No, not really. Based on the following definitions taken from the CarInsurance.com web site you will see that the two terms are very similar. The loss payee and a lienholder may be separate entities or they may be both. To explain this let us look at each.
Loss Payee . A person or entity with a legally secured insurable interest in another's property, usually a financial institution that loaned money to buy a car. The car is the loan collateral. If the auto is damaged in an accident, loss payments will be made to you and to the loss payee on your policy.
Examples of a loss payee can be a co owner or co signer on a vehicle who has an insurable interest in the property, an individual with whom a financial agreement has been made securing the property as collateral such as a personal sale or a temporary personal loan. A loss payee can also be a financial institution like a bank or finance company who loaned the funds for the purchase.
Lien holder . A person or organization with a financial
interest in property up to the amount of money borrowed or still owed on the property.

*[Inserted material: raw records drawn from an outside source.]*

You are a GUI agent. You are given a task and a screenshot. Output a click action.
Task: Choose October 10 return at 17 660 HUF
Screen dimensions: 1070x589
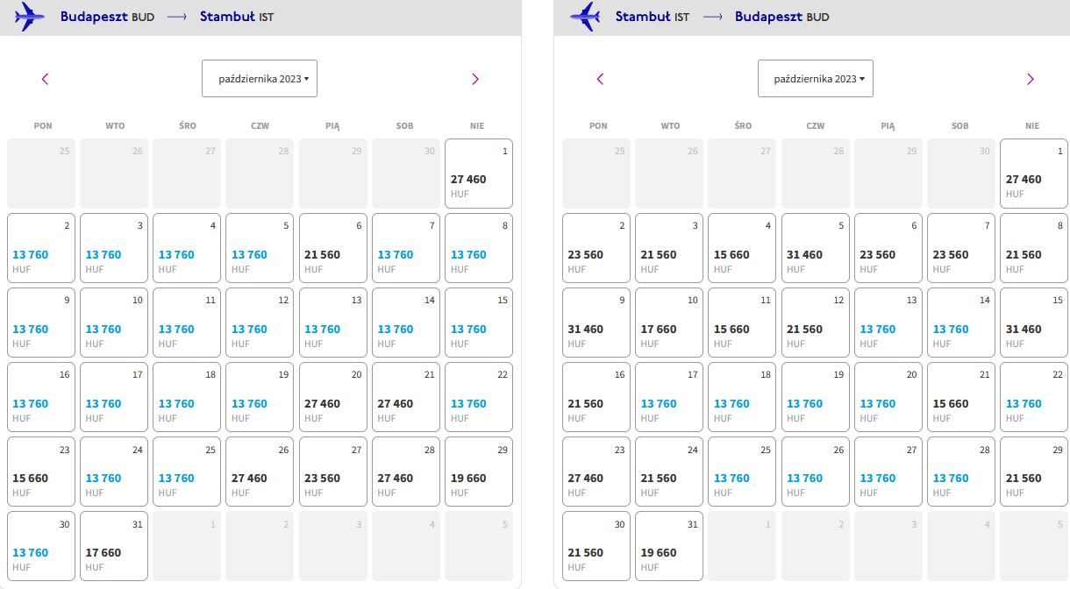click(x=669, y=323)
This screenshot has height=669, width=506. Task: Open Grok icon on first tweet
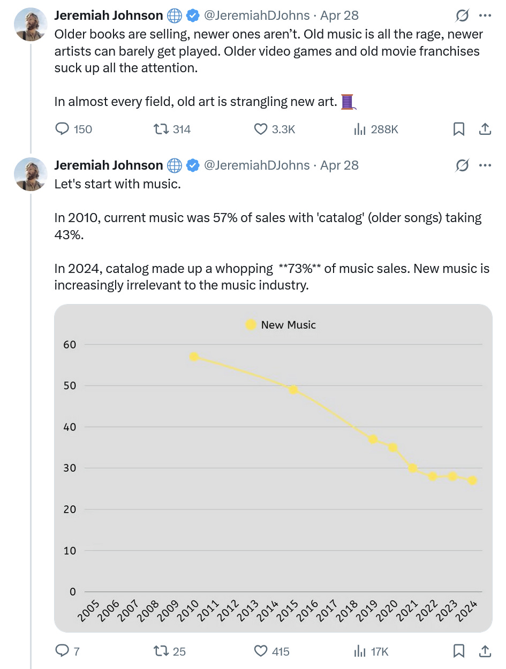pos(462,16)
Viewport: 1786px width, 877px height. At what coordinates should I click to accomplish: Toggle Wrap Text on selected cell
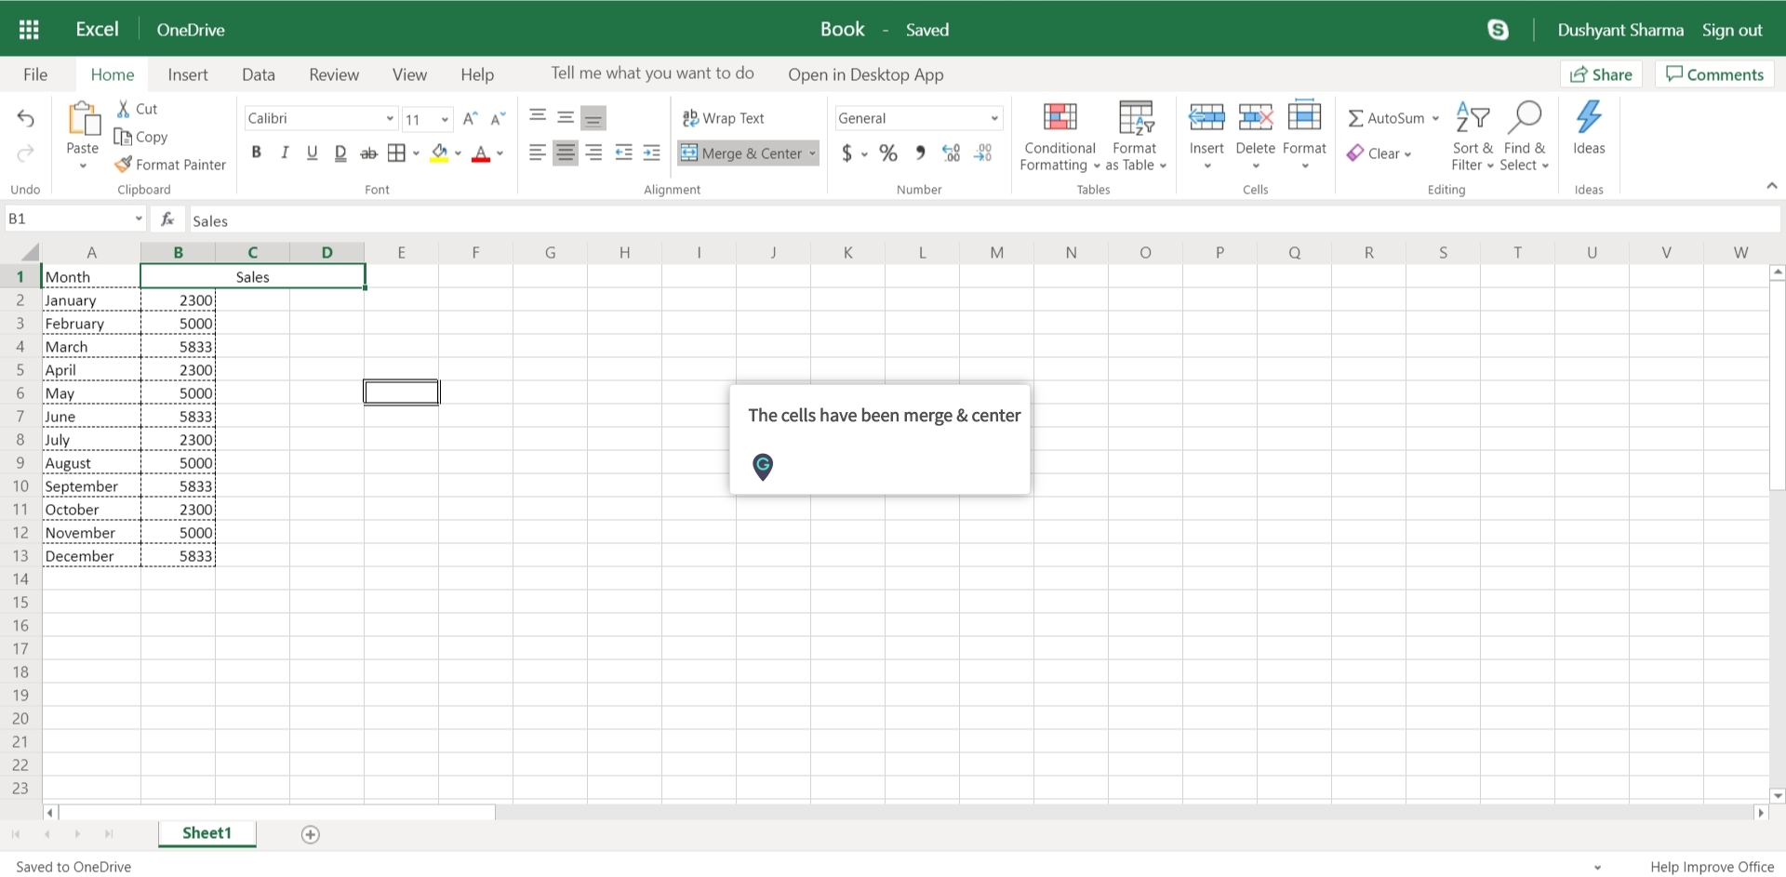click(x=724, y=118)
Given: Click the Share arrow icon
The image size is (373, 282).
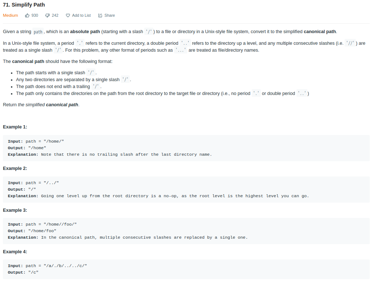Looking at the screenshot, I should pyautogui.click(x=100, y=15).
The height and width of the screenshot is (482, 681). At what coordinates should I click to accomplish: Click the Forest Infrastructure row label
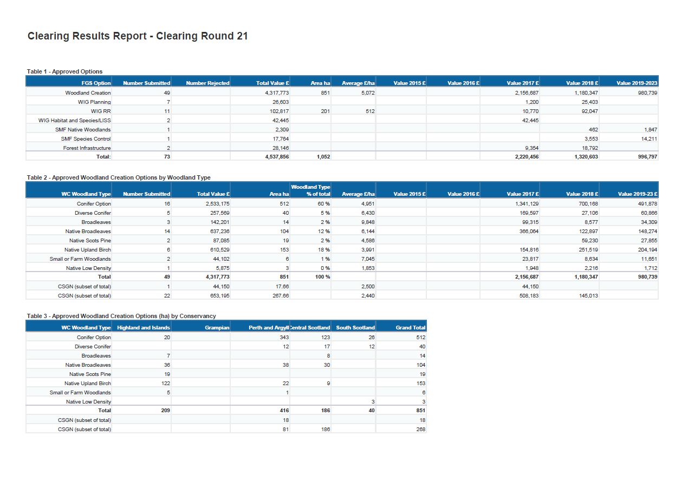click(87, 148)
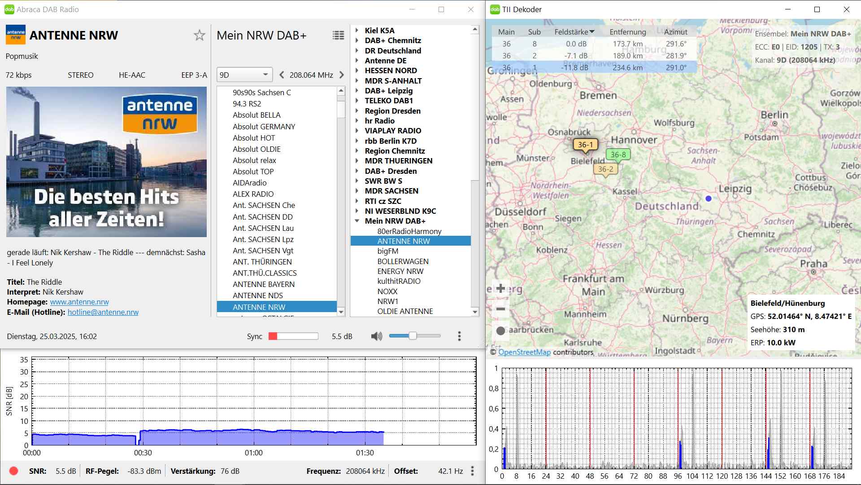Mute audio with the speaker icon
This screenshot has height=485, width=861.
[x=377, y=336]
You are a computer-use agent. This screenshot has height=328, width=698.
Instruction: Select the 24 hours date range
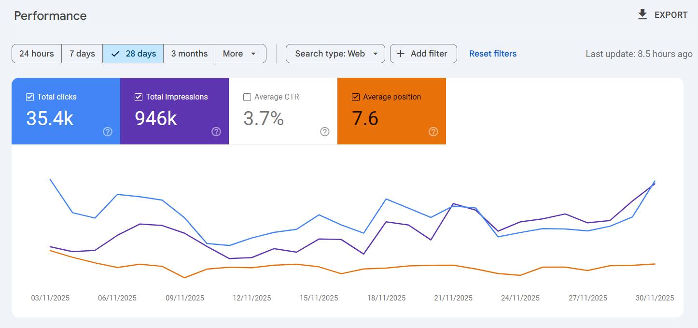click(37, 54)
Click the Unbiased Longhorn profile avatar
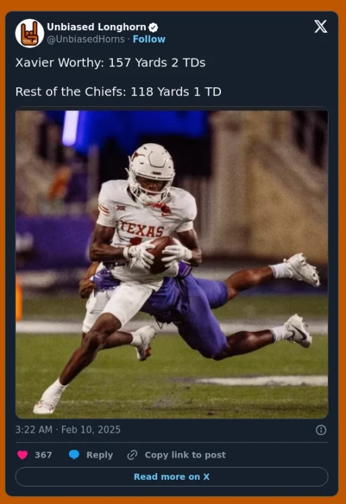This screenshot has width=346, height=504. click(30, 33)
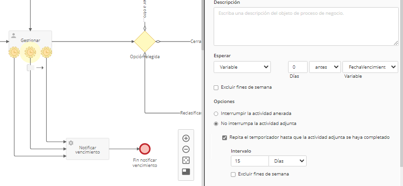Image resolution: width=403 pixels, height=186 pixels.
Task: Check Excluir fines de semana under Intervalo
Action: [233, 175]
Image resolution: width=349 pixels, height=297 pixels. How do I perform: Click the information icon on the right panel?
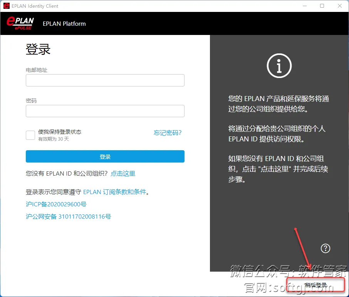279,66
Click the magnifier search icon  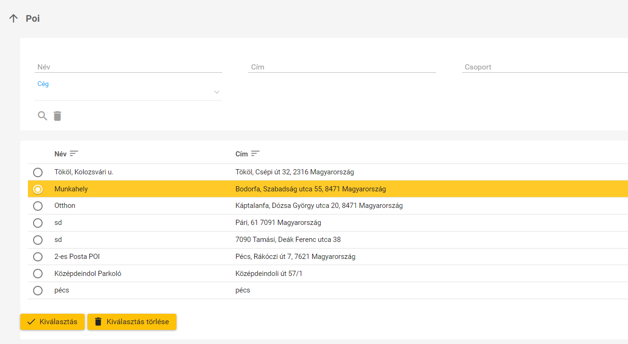coord(43,116)
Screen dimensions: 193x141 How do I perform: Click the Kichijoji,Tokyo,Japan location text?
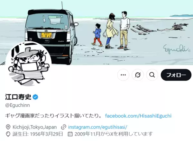[35, 127]
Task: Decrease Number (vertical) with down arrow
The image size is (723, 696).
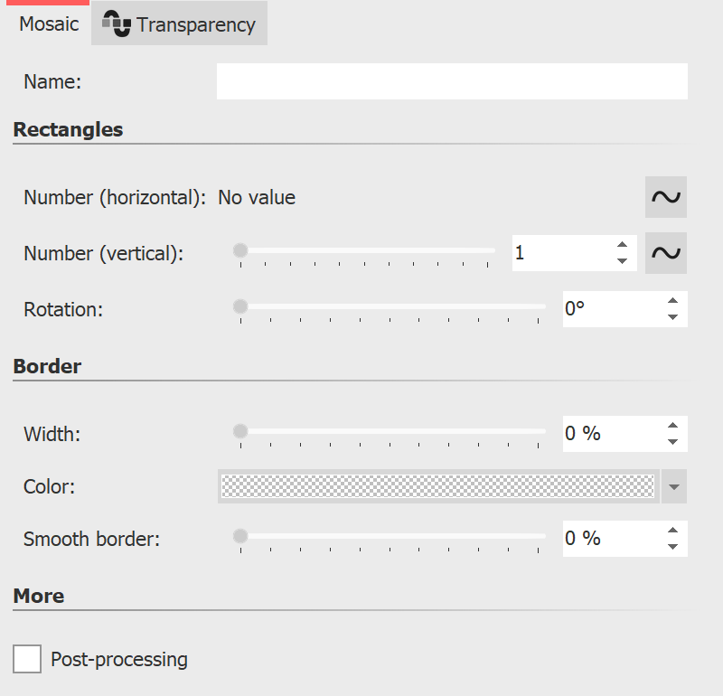Action: point(622,262)
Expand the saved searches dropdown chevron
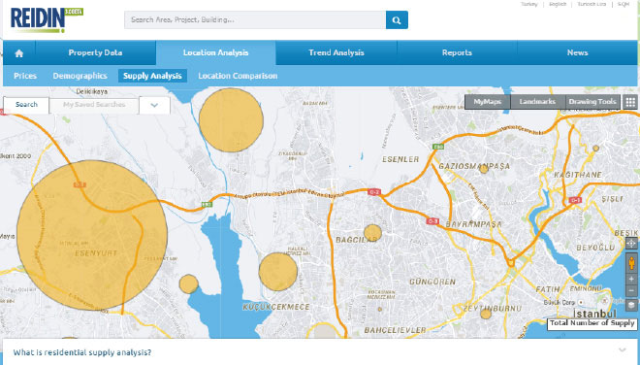The height and width of the screenshot is (366, 640). coord(154,105)
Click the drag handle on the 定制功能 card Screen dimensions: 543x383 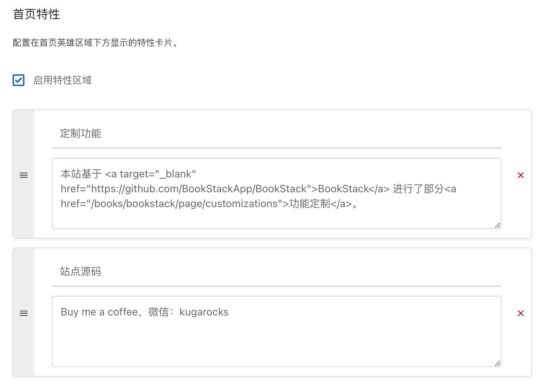pos(24,175)
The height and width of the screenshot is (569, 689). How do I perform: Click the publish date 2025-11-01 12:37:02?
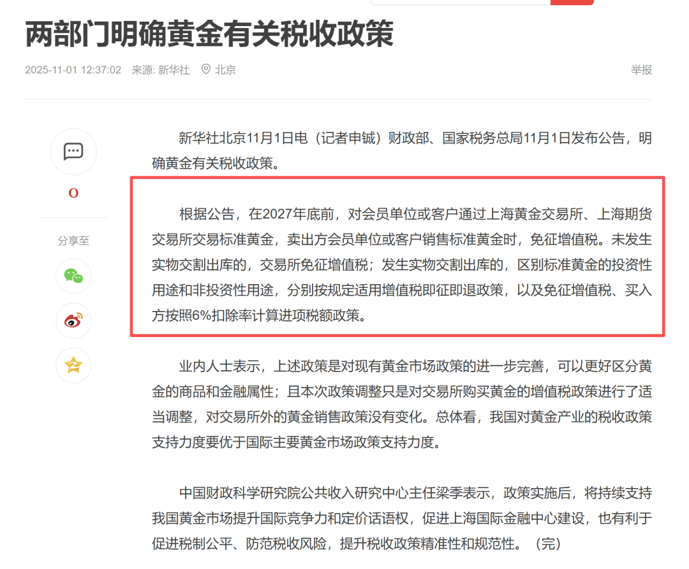(x=72, y=69)
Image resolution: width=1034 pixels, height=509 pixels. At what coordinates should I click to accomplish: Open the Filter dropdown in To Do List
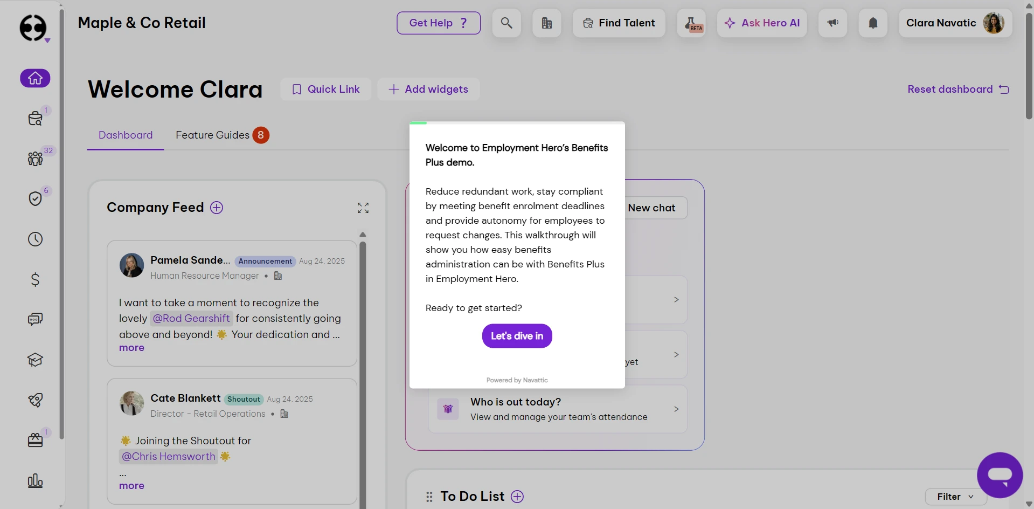click(955, 497)
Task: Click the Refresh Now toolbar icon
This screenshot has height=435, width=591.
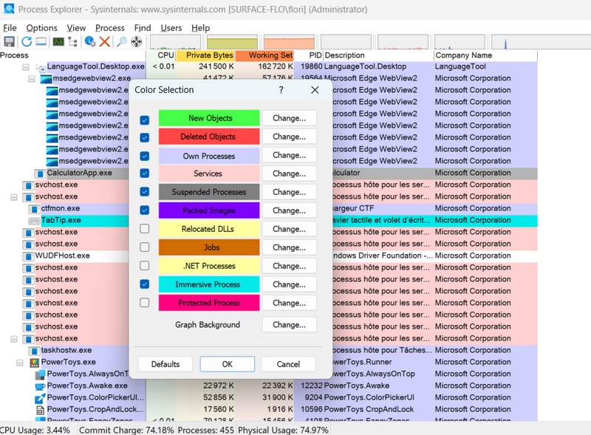Action: (x=26, y=42)
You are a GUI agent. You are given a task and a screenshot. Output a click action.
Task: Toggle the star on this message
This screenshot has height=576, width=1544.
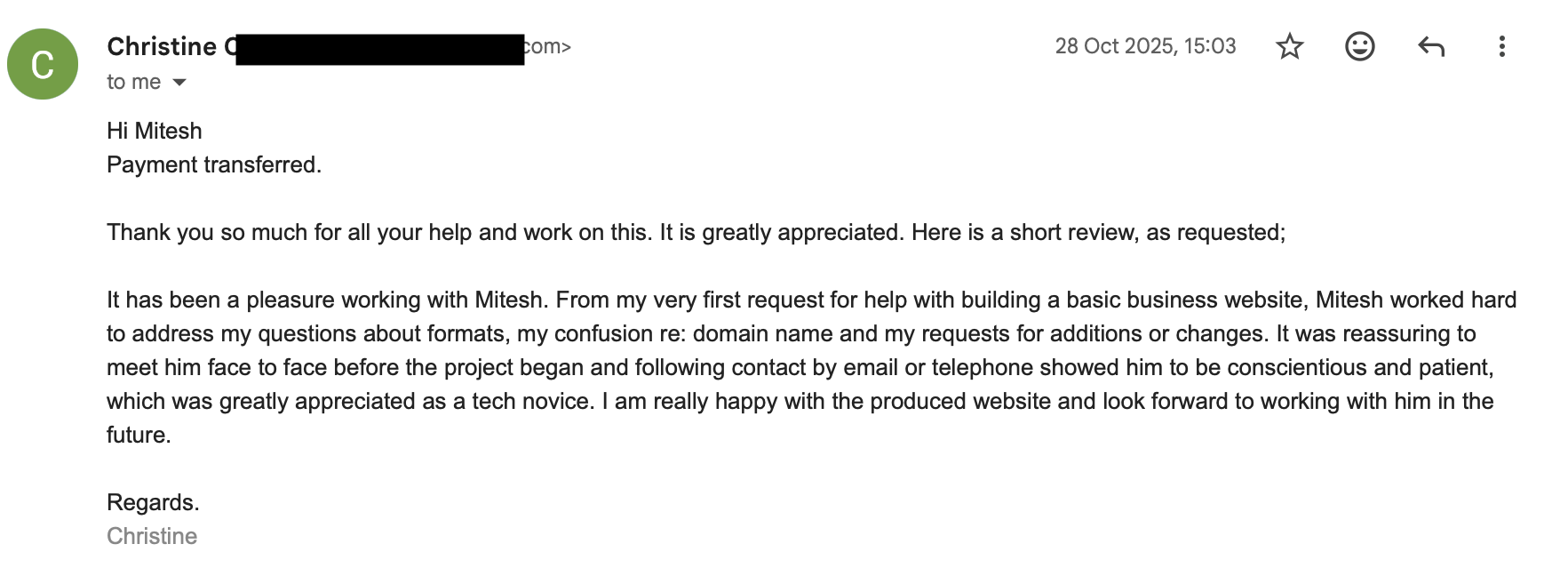click(x=1288, y=47)
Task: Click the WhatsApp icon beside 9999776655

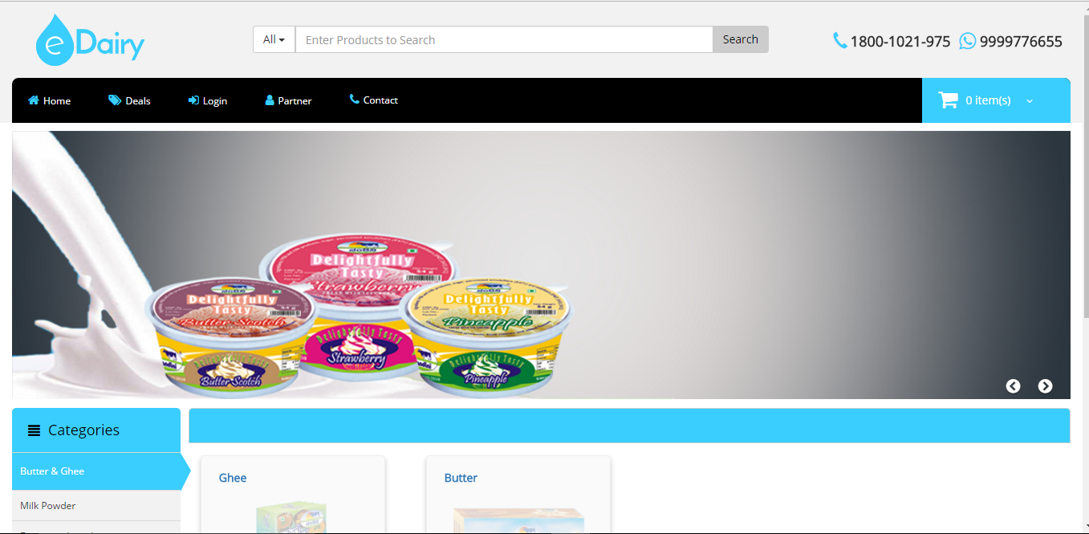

Examples of a lienholder would be a bank, finance company, credit union or other party to whom funds are owed as payment for the property
The difference is such, the loss payee does not have to own the property they simply have an insurable interest in it. A lienholder owns the property until payment for the property has been made in total. For this reason, a lienholder may also be considered a loss payee. If there is a loss payee, a lienholder, or an insurable interest on your vehicle please be sure to list them on your car insurance policy.
When you finance or lease a vehicle you will be required to carry types of car insurance other than the minimum liability limits required by your state. Your lienholder or leasing company will require you carry physical damage coverages of collision and comprehensive as well. The best way to make sure that you receive the best rates is to compare car insurance rates with multiple insurance providers.